There are concerns the locator signal for Malaysia Airlines Flight 370 will soon fall silent, making the search for the missing plane even more difficult in a vast region of the Indian Ocean. Companies that specialize in finding missing airliners in the most difficult cases may now come to the fore of the search. One such company, Metron Scientific Solutions, operates in the U.S. state of Virginia.

Ships and planes are scouring the Southern Indian Ocean, searching for Flight 370. On a screen, black lines that resemble ant tracks are real ships. Tracking this information, along with other massive amounts of data, are mathematicians at Metron Scientific Solutions.

They are trying to locate the missing plane. It's a job they've done before.

Metron Scientific Solutions and two other companies developed the technique that pinpointed Air France Flight 447 in the Atlantic Ocean -- two years after it crashed.

“It was found in one of the areas we more strongly suggested they look,” said Metron's Thomas Kratzke.

Kratzke said the plane was found even though the pingers for the data recorders malfunctioned and were not heard.

The batteries for the pingers of the Malaysian flight are expected to run out in a few days.
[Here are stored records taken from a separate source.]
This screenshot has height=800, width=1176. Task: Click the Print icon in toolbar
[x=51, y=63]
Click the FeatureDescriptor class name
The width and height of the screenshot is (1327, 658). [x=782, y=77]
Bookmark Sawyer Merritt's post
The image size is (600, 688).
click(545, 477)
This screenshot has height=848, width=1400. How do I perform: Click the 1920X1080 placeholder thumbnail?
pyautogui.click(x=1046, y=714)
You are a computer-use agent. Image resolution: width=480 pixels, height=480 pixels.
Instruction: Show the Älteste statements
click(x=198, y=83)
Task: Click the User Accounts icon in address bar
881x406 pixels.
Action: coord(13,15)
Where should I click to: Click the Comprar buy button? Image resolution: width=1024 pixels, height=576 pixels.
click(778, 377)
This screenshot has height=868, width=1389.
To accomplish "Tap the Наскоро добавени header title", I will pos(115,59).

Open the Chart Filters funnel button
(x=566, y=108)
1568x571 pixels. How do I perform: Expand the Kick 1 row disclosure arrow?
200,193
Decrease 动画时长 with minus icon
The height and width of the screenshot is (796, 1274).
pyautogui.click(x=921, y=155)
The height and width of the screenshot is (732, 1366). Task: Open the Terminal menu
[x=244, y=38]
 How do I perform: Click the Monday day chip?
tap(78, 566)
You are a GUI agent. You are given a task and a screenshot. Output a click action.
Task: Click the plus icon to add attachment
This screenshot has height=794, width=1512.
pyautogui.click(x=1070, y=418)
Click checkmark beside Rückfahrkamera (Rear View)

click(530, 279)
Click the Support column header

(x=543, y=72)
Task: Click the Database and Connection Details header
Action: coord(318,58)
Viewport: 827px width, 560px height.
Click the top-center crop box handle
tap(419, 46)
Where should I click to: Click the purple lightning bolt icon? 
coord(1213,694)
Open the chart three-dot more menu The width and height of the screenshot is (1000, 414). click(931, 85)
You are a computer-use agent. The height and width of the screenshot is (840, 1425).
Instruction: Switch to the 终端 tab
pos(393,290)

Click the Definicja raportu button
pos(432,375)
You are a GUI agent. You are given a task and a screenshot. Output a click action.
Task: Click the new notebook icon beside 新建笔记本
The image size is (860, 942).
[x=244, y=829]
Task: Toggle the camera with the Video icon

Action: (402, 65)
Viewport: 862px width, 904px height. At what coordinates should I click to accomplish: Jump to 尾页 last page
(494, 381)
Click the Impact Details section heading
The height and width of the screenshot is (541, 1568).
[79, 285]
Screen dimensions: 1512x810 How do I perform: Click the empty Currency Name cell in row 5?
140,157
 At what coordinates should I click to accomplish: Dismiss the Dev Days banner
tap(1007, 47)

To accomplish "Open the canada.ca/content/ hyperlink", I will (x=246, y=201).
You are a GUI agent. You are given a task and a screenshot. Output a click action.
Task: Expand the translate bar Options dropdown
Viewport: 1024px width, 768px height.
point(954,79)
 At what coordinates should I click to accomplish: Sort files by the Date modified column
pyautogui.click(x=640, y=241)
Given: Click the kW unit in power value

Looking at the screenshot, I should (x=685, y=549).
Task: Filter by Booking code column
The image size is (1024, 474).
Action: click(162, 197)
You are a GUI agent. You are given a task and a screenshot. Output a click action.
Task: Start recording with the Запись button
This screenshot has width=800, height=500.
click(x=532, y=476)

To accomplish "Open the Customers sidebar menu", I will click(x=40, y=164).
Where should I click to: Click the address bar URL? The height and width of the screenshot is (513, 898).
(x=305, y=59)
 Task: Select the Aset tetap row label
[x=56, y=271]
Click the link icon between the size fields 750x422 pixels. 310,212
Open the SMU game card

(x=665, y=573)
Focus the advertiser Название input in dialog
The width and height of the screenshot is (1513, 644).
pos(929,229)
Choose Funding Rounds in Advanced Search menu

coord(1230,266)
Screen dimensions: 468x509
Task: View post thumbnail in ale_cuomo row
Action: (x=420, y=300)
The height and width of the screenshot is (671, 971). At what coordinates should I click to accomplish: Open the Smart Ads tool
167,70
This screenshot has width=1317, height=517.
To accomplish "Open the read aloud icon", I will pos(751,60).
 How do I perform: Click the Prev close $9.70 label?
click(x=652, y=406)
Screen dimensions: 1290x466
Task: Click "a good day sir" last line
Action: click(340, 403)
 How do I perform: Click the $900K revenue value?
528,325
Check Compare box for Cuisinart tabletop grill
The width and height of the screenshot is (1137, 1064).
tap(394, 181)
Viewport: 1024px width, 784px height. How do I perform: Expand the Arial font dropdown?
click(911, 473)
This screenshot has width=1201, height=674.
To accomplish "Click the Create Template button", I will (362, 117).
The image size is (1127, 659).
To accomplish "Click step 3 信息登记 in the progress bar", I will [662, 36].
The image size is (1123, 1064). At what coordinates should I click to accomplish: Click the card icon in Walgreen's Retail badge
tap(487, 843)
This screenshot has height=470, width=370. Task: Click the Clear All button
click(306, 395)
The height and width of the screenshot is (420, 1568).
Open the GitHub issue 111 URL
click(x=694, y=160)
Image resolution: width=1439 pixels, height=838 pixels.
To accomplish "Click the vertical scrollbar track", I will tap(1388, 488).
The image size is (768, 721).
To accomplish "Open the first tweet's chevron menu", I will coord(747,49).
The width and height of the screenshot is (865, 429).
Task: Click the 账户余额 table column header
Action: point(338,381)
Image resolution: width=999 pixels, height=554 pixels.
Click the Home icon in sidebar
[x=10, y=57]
Metron has started its calculations, in case it is hired to assist.

Metron takes information from radars, satellites, past airplane crashes, ocean currents and more to build a probability map.

Then, they plot where searchers have been and have not found anything. It’s called negative search. That was the technique that helped find Air France 447.

Officials spent two years searching 13,000 square kilometers for the Air France flight. Van Gurley, Metron’s seinor manager, said the new search area for the Malaysian flight is 25 times that size.

Plus it's a remote section of ocean, without a debris field

“There’s been so much time since the plane was lost and the area is so vast, this comes down literally to the problem of time and will,” said Gurley.

Gurley estimated that in all likelihood, the time to find the plane will be measured not in days and weeks, but years.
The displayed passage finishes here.